EXERCISE DIRECTIONS — Repeat only the lines from the one containing "Task: Uncheck Manage" to the final line below, exactly as they read, and leave every picture out.

=== Section Start ===

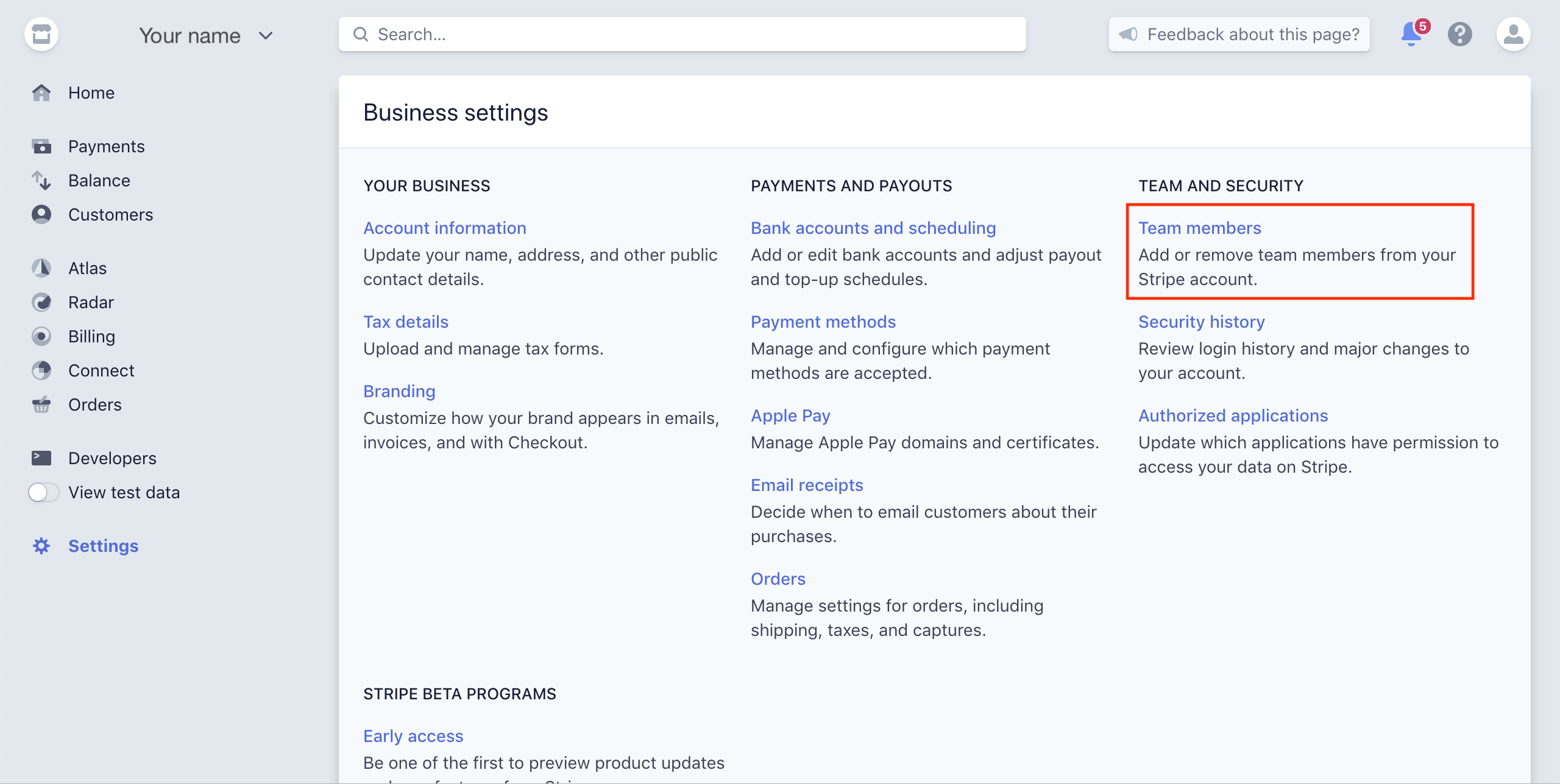
Task: Select the Home icon in the sidebar
Action: (41, 93)
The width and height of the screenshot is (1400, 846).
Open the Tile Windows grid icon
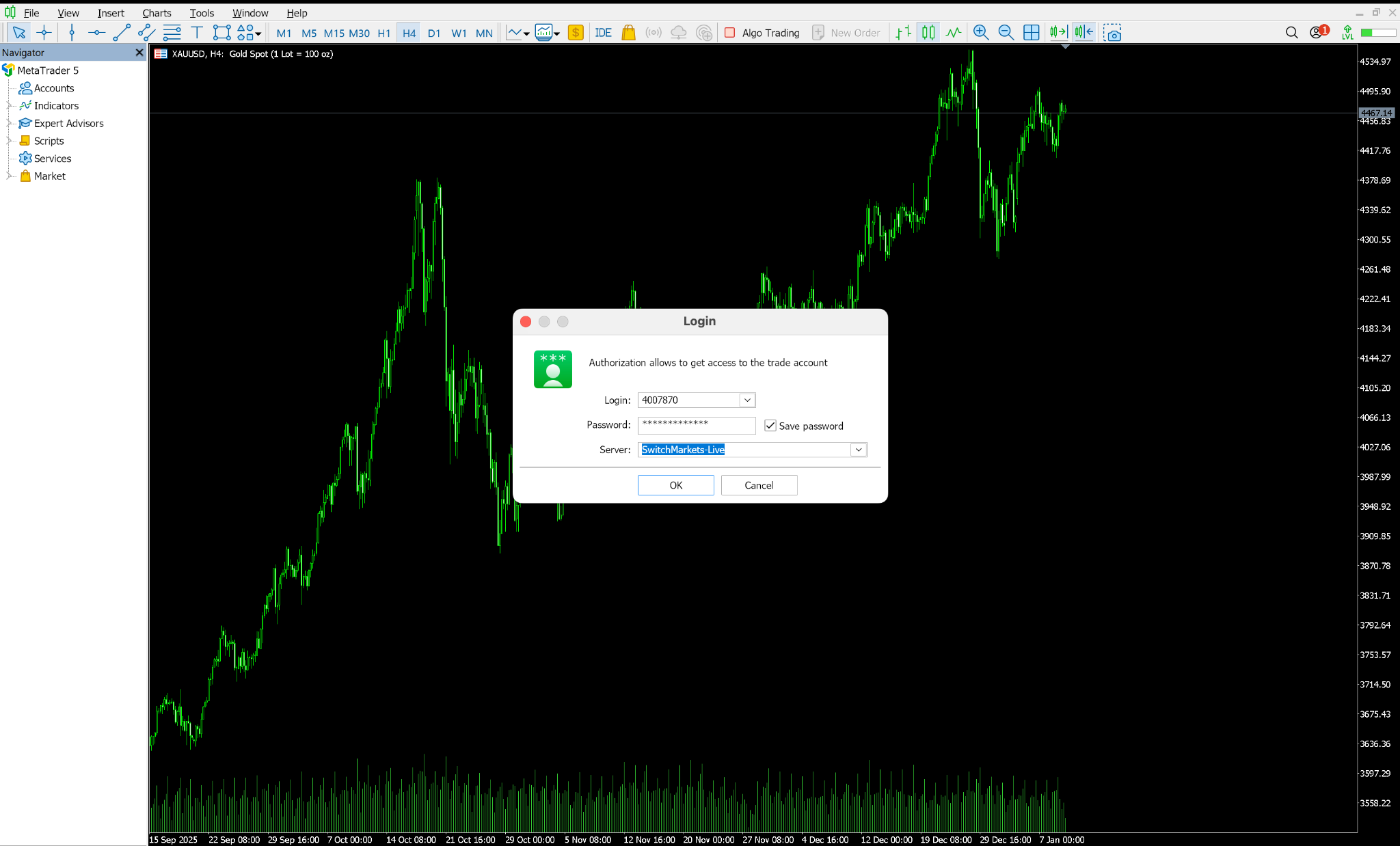tap(1032, 32)
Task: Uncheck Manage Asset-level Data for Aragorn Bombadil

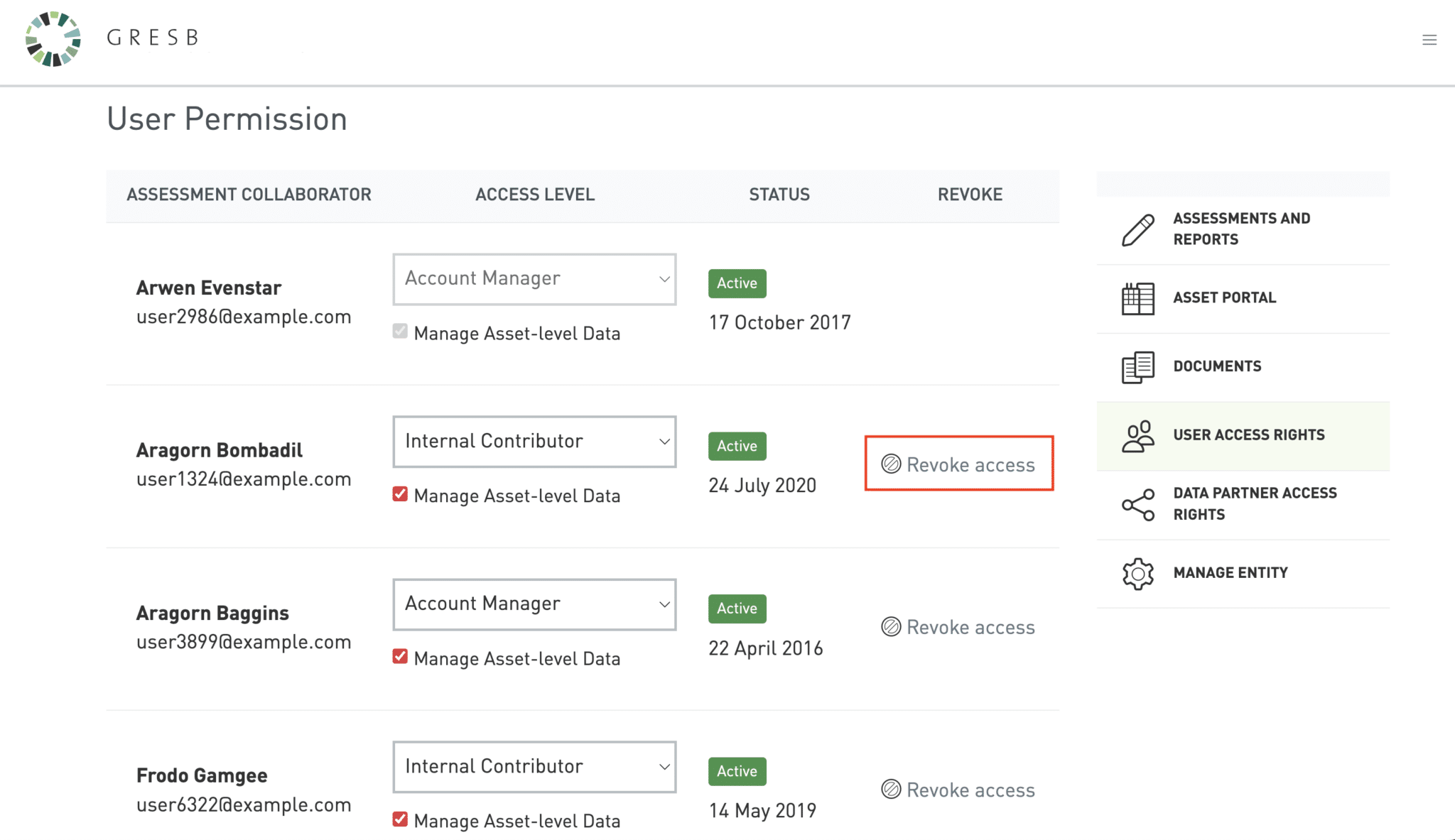Action: coord(400,494)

=== Section End ===

TASK RESPONSE —
Task: Uncheck Manage Asset-level Data for Aragorn Bombadil

Action: coord(400,494)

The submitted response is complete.